- Length: 5.5 miles (8.9 km)
- Location: Staffordshire, England
- Maintainer: Ranger Service of the South Staffordshire District Council

= South Staffordshire Railway Walk =

Rail trail in England

The South Staffordshire Railway Walk is located in Staffordshire, England. It runs for five and a half miles (about 8.85 km) from Castlecroft to Wall Heath. It is a local nature reserve.

==History==
As the name suggests South Staffordshire Railway Walk was originally part of the Wombourne Branch Line built between 1912 and 1925 by the Great Western Railway Company. However it was not very successful and passenger services were withdrawn in 1932. In the aftermath of the D-Day landings in Normandy during The Second World War it was used to transport wounded allied soldiers to various hospitals in the area. It became part of the Western Region of British Railways in 1948 after the nationalisation of the railways.
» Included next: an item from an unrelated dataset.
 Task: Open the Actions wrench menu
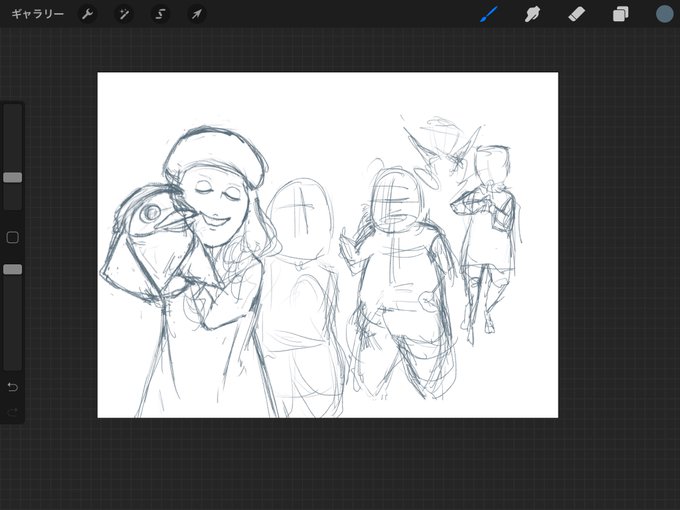pos(87,14)
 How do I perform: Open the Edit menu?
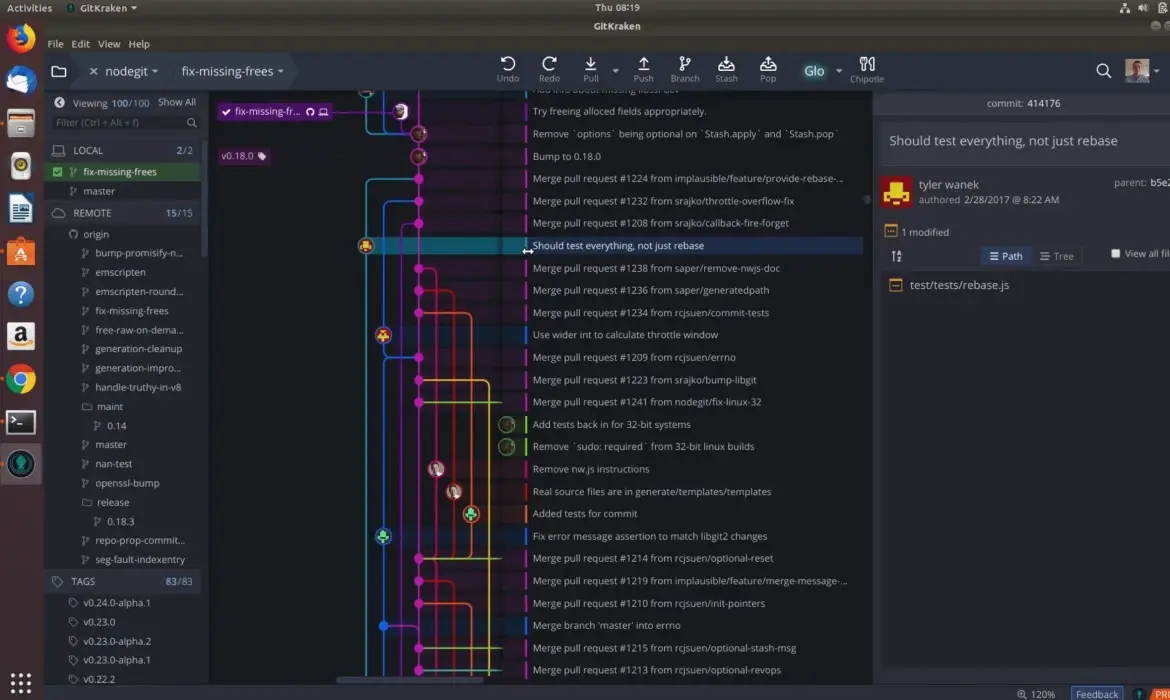[x=81, y=44]
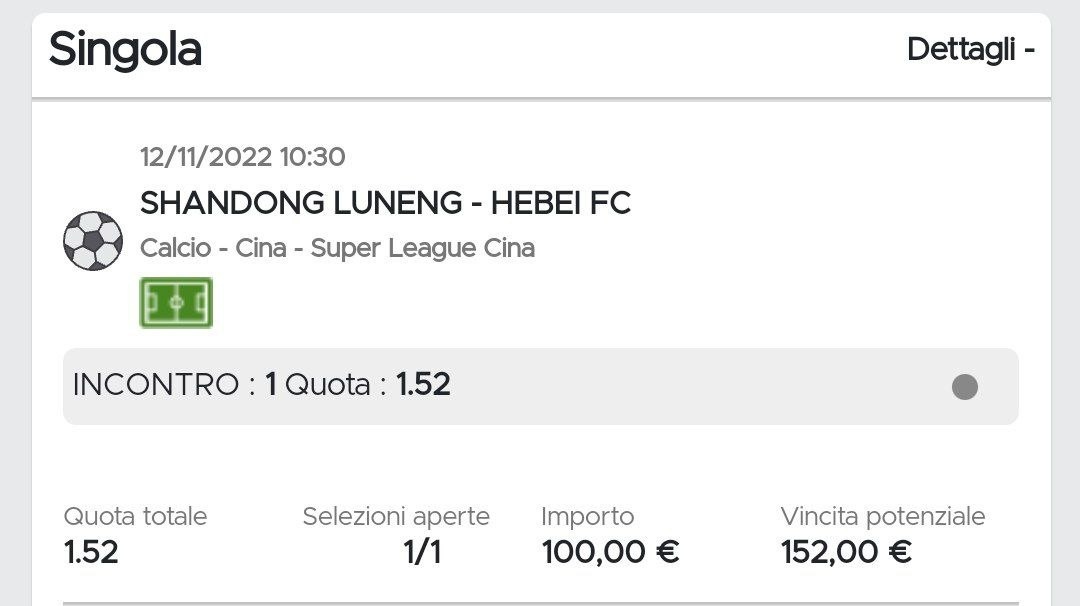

The line was finally closed in 1965 under the Beeching Report after decline in traffic throughout the 1950s and early 1960s, with the last train running on 24 June 1965.

==Walk==
The South Staffordshire Railway Walk starts at Castlecroft and runs for five and a half miles [about 8.85 km] to Wall Heath passing through other villages such as Wombourne where the Railway Café is located en route. It has an all weather surface making it accessible to wheelchairs users, pushchairs and cyclists with free car parking located at Wombourne Station and Himley Station. The walk also forms part of the Smestow Valley Leisure Ride (which begins at Aldersley Leisure Village then via the former Tettenhall railway station) to Castlecroft until Wombourne Station.